### CHALLENGE 1:
In the five-sport essay, how many years has the writer been skiing?
### CHALLENGE 2:
List the sports that, according to the five-sport essay, Matt Compton wanted to do in one day for his 50th birthday.
### CHALLENGE 3:
Reproduce everything in the five-sport essay from "For his 50th" down to "said. I'm in.".

### SOURCE TEXT:
· · ·

I'm not a jock. I'm not a hey-bro outdoor warrior. I have never run five Cascade peaks in one day like those lunatics in Bend do. Skiing might be my one true talent in life, only because I've done it for 47 years. I'm a middling surfer, a novice rock climber, and a passable mountain biker.
My friend Matt Compton, on the other hand, is definitely a jock. He's also a type-A venture capitalist who likes to milk his weekends to the last drop.
For his 50th birthday, he hatched a plan to do five sports in one day, which was a lot, even for him. And he wasn't talking about a low-hassle combination like tennis-pickleball-bocce-basketball-soccer. He wanted to ski, rock climb, mountain bike, surf and then run.
"Come on," he said. "You're one of the only people I know who can do all of these things."
It's true—and I have all the gear. So, what the hell, I said. I'm in.
Soon after I committed, I learned that Mount Hood would likely be a sheet of solid ice and the surf would be quadruple overhead because of a massive swell in the North Pacific. Worse yet, there would be king tide—a really high one—which means there could be logs in the water. But I had made a commitment, and Matt was really excited. I had to go.

· · ·

### MATERIAL PROVIDED:
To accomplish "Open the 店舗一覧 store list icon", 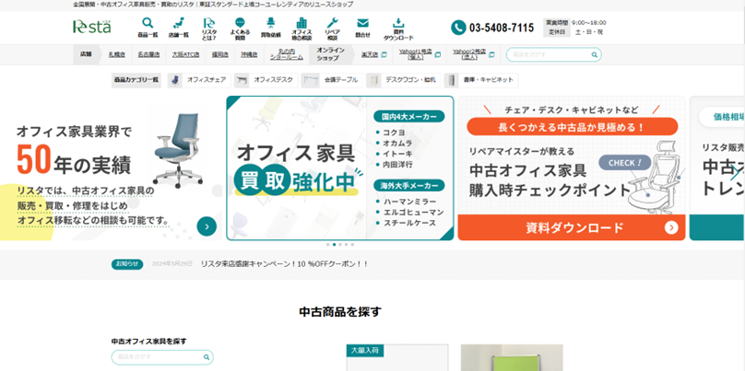I will coord(179,27).
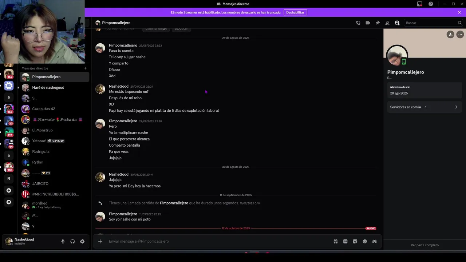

· · ·

### CORRECT OUTPUT 1:
47 years.

### CORRECT OUTPUT 2:
Ski, rock climb, mountain bike, surf, and run.

### CORRECT OUTPUT 3:
For his 50th birthday, he hatched a plan to do five sports in one day, which was a lot, even for him. And he wasn't talking about a low-hassle combination like tennis-pickleball-bocce-basketball-soccer. He wanted to ski, rock climb, mountain bike, surf and then run.
"Come on," he said. "You're one of the only people I know who can do all of these things."
It's true—and I have all the gear. So, what the hell, I said. I'm in.